I've seen people switch from debt to equity at various stages in their career with the exception of very senior people. Best not to speak in absolutes
REPE can refer to debt or equity, not exclusive to equity. You can switch from a debt fund to an equity shop after a year or two if you want to. You'll get experience working with complex capital structures, legal knowledge, will see plenty of deals, all of which is helpful on the equity side. The debt funds I'm familiar with run discounted cash flows to value transitional assets/portfolios, unlike senior lenders so their valuations are more in line with equity shops albeit more conservative u/w given the capped upside.
If it's an active firm with a solid team, I'd say go for it.
Hi, you mentioned debt funds using dcf to value properties, what do senior lenders use- comparable sales, replacement cost?

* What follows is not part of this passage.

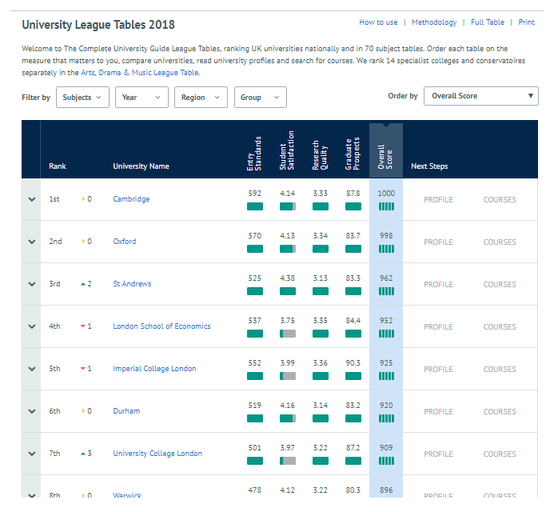This screenshot has height=512, width=550.
Task: Expand the Durham row chevron
Action: tap(32, 411)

Thank you!
There might be a couple of exceptions to this, but generally senior lending utilize a direct-cap approach. They essentially project an "as-stabilized" net operating income and place a cap rate on it, ignoring time value of money.
Got it. Thank you! Where do you think senior lenders get cap rates from? Comparable sales, historical market data? And I would think direct cap will work best when there the property is stabilized and there is not going to be significant change to NOI because of rehab, but what do senior lenders use when there is signficant rehab required or when its a ground up construction/development?

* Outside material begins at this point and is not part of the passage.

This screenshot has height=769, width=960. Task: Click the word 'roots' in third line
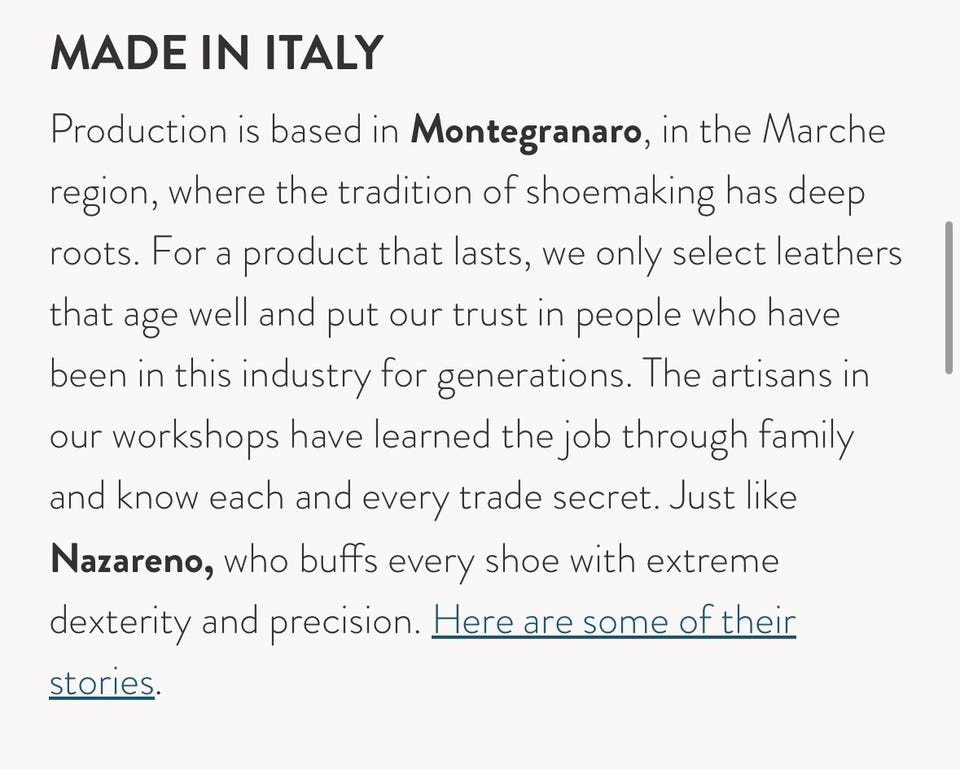click(92, 253)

From the most comparable recent sales data available. If none is available, you pull from submarkets with similar market stats and fundamentals (i.e. if the subject is located in suburban Atlanta, where no trades have taken place in recent years after a run-up in rents, then you would pull from another suburban Atlanta submarket with similar market stats and fundamentals).
Direct cap is fine for stabilized properties as in theory the cap rate should equal your unlevered discount rate in that instance, but an investor is generally not taking debt fund capital for stabilized properties/portfolios unless there is a ground-lease, significant near-term rollover, or a complicated in-place capital structure. Banks and lifecos offer far more competitive rates than debt funds for true stabilized product. Senior lenders still use direct-caps for transitional assets, or ground-up construction projects. It's not the most precise way to place a value on a deal, but nonetheless, it's what a majority of them do given there deal volume.